══ Article ══

Il faut donc s’attendre, en fonction de la manière dont le consentement est demandé et de votre audience, à des baisses de l’ordre de 10 à 50% en terme de nombre de visiteurs mesurés.

Puis-je refuser d’exposer mon site aux utilisateurs qui refusent le consentement ?

Cela s’appelle un “Cookie Wall”. Le sujet n’est pas tranché, puisque la CNIL avait souhaité interdire l’utilisation de “Cookie Walls”, mais que cette position a été censurée par le conseil d’état lors d’une décision du 19 juin 2020.
Il convient donc d’attendre encore afin de voir comment la CNIL va adapter ses lignes directrices pour prendre en compte cette décision.

“Consentir, oui mais à quoi ?

Vous l’aurez noté, le consentement n’est pas un simple oui / non. L’utilisateur peut choisir les finalités, voire même les sociétés, à qui il donne son consentement.
Or, le tag Google analytics sert en réalité à deux choses :
  • La mesure d’audience
  • Du tracking publicitaire (en fonction des réglages effectués).

═══
══ Liste fournie ══

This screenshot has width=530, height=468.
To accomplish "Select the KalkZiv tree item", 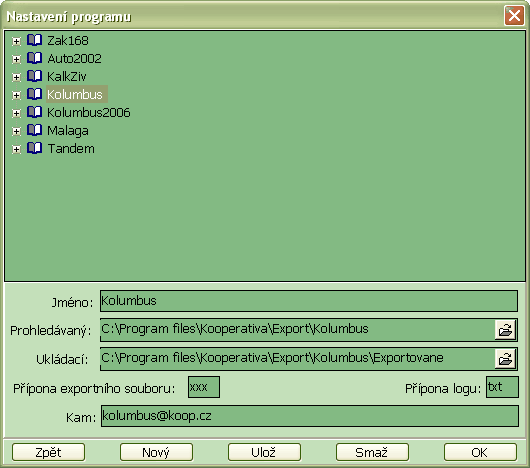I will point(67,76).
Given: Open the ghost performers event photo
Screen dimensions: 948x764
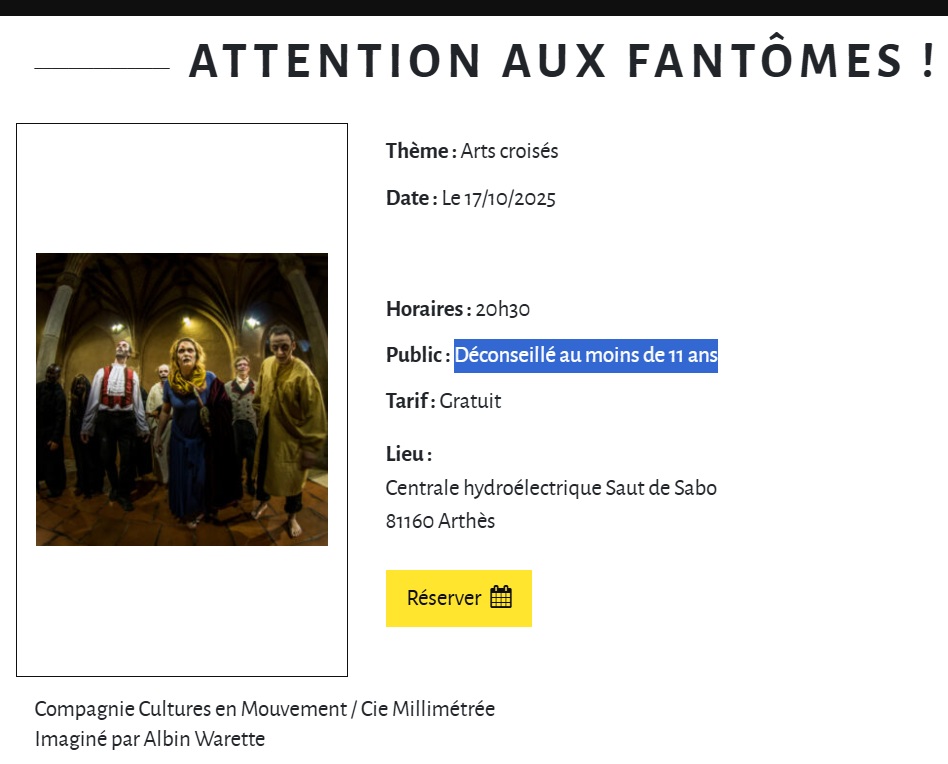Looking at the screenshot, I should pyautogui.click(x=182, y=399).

═══
══ Liste fournie ══

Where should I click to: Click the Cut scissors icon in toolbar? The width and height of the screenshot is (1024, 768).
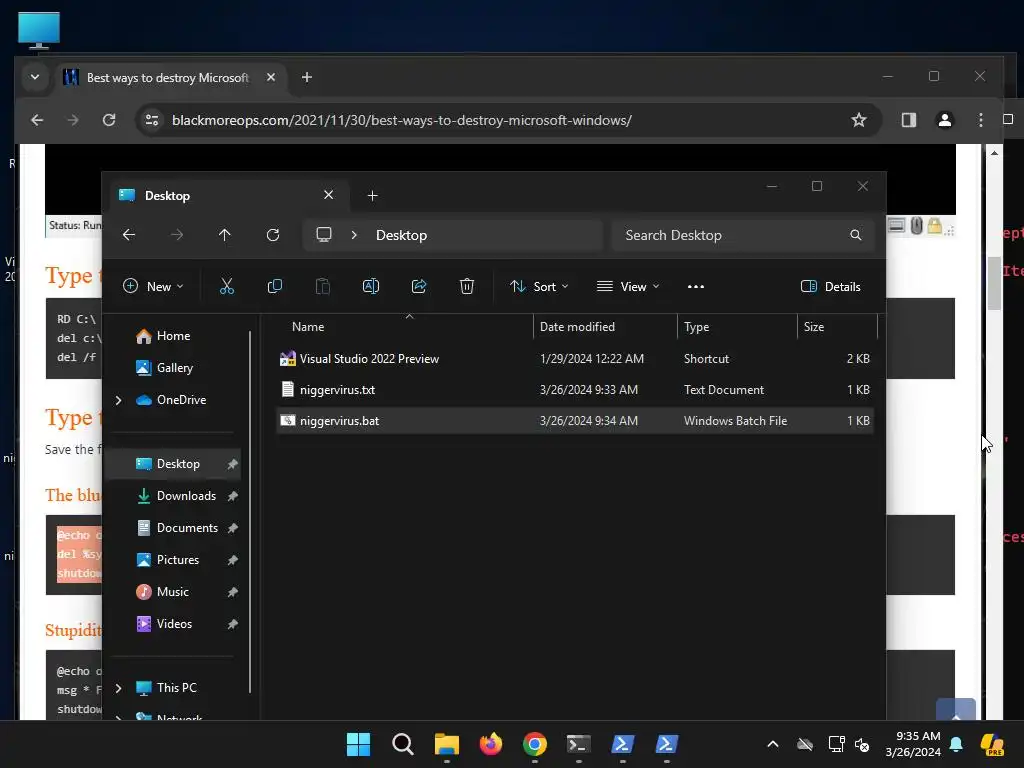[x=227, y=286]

═══

# À faire:
a – Recopiez le passage de l'article sur le consentement aux cookies, de « Il convient donc » à « des réglages effectués). ».
b – Reprenez à l'identique les lignes de la liste, de la ligne contenant « Given: Open the ghost performers event photo » à la ligne contenant « Looking at the », toutes deux incluses. Omettez les images dans votre réponse.
L'article et la liste n'ont aucun rapport entre eux.

# Résultats finaux:
a –
Il convient donc d’attendre encore afin de voir comment la CNIL va adapter ses lignes directrices pour prendre en compte cette décision.

“Consentir, oui mais à quoi ?

Vous l’aurez noté, le consentement n’est pas un simple oui / non. L’utilisateur peut choisir les finalités, voire même les sociétés, à qui il donne son consentement.
Or, le tag Google analytics sert en réalité à deux choses :
  • La mesure d’audience
  • Du tracking publicitaire (en fonction des réglages effectués).

b –
Given: Open the ghost performers event photo
Screen dimensions: 948x764
Looking at the screenshot, I should pyautogui.click(x=182, y=399).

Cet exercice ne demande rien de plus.